§ **What the exercise asks**:
Pick up the passage below on Argentina's public spending and austerity and continue it after its final sentence, in the same reporting style.

§ **Passage**:
In three terms from 2003 to 2015, Argentines became accustomed to paying some of the world’s lowest electricity bills as the state spent billions on energy subsidies. Payroll and welfare costs surged. The government dished out $1.3 billion to broadcast soccer matches free.
The heavy Peronist spending tends to be followed by a non-Peronist opponent elected to clean up the economic consequences, which usually means an unpopular austerity program. No non-Peronist president has finished a term since the 1960s.
When Mr. Macri took power in December 2015, he put off drastic budget cuts, favoring a gradual approach to reduce spending. His administration borrowed heavily abroad to plug the deficit.
Last year, rising U.S. interest rates and worries about Argentina’s debt sent the peso diving, leading the government to tap the IMF for a $57 billion bailout, the IMF’s largest on record, not accounting for inflation.
In exchange, Mr. Macri doubled down on budget cuts, meaning hardship for Argentines like Fabián Rivera, 40, a father of six. In 2016, he was among 240 fired at the National Library, where worker numbers had jumped to about 1,050 from about 300 in 2005. This March, his wife lost her job there.

[Element and text location data]
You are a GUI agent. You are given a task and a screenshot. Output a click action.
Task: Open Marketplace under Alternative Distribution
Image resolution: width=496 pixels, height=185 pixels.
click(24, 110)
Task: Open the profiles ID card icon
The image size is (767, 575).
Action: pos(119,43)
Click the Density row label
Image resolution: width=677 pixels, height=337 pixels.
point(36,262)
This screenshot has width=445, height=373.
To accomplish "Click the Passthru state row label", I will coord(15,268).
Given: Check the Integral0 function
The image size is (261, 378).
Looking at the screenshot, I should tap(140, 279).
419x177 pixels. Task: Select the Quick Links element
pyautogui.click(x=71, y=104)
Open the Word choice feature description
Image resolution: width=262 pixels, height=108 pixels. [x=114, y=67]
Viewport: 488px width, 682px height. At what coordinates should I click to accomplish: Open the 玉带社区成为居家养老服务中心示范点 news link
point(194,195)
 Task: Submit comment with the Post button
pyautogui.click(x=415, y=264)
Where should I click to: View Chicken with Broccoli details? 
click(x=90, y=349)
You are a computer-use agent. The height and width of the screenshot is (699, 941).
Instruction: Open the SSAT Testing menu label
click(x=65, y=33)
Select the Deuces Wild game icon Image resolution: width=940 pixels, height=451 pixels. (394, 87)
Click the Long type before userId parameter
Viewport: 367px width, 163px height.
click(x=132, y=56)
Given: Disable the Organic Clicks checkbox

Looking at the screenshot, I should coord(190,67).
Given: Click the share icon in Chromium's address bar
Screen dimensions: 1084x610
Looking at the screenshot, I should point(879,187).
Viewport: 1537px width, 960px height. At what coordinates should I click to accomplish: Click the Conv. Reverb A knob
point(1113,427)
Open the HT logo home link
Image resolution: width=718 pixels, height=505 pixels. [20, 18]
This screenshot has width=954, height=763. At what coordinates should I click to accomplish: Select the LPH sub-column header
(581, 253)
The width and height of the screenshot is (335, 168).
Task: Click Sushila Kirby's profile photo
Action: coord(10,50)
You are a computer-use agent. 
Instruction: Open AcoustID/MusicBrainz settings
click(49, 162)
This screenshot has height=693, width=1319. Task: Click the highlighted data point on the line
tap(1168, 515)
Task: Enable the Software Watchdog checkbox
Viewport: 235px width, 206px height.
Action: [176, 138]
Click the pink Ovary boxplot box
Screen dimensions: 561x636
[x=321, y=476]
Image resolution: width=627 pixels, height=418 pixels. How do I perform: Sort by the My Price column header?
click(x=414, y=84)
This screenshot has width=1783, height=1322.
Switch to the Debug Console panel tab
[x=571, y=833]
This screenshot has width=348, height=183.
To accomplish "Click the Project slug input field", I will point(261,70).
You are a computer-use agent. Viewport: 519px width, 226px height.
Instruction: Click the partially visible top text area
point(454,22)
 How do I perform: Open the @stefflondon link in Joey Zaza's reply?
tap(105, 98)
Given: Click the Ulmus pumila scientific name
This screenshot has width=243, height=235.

§ **The result**:
Mr. Rivera, who works odd maintenance jobs, and his wife plan to vote for Mr. Macri’s rival in October, hoping to get their jobs back under a Fernández administration. “We don’t know how to confront this economic situation that has almost left us in the street,” said Mr. Rivera.
If he wins, Mr. Fernández has pledged to stimulate the economy by boosting consumption and wages while containing inflation with a broad pact with employers—a well-worn Peronist recipe. In the interview he said his administration would pursue fiscal discipline and a balanced budget, and “the state won’t replace private capital.”
Dashing army officer
Argentina’s habits hark back to Juan Domingo Perón. In the 1930s, the charismatic army officer returned from his posting as Argentina’s military attaché in Mussolini’s Italy and began putting his learnings into action. Fascism in Italy and Germany, he wrote superiors, led to “an organized state for a perfectly structured community, for a perfectly structured population.”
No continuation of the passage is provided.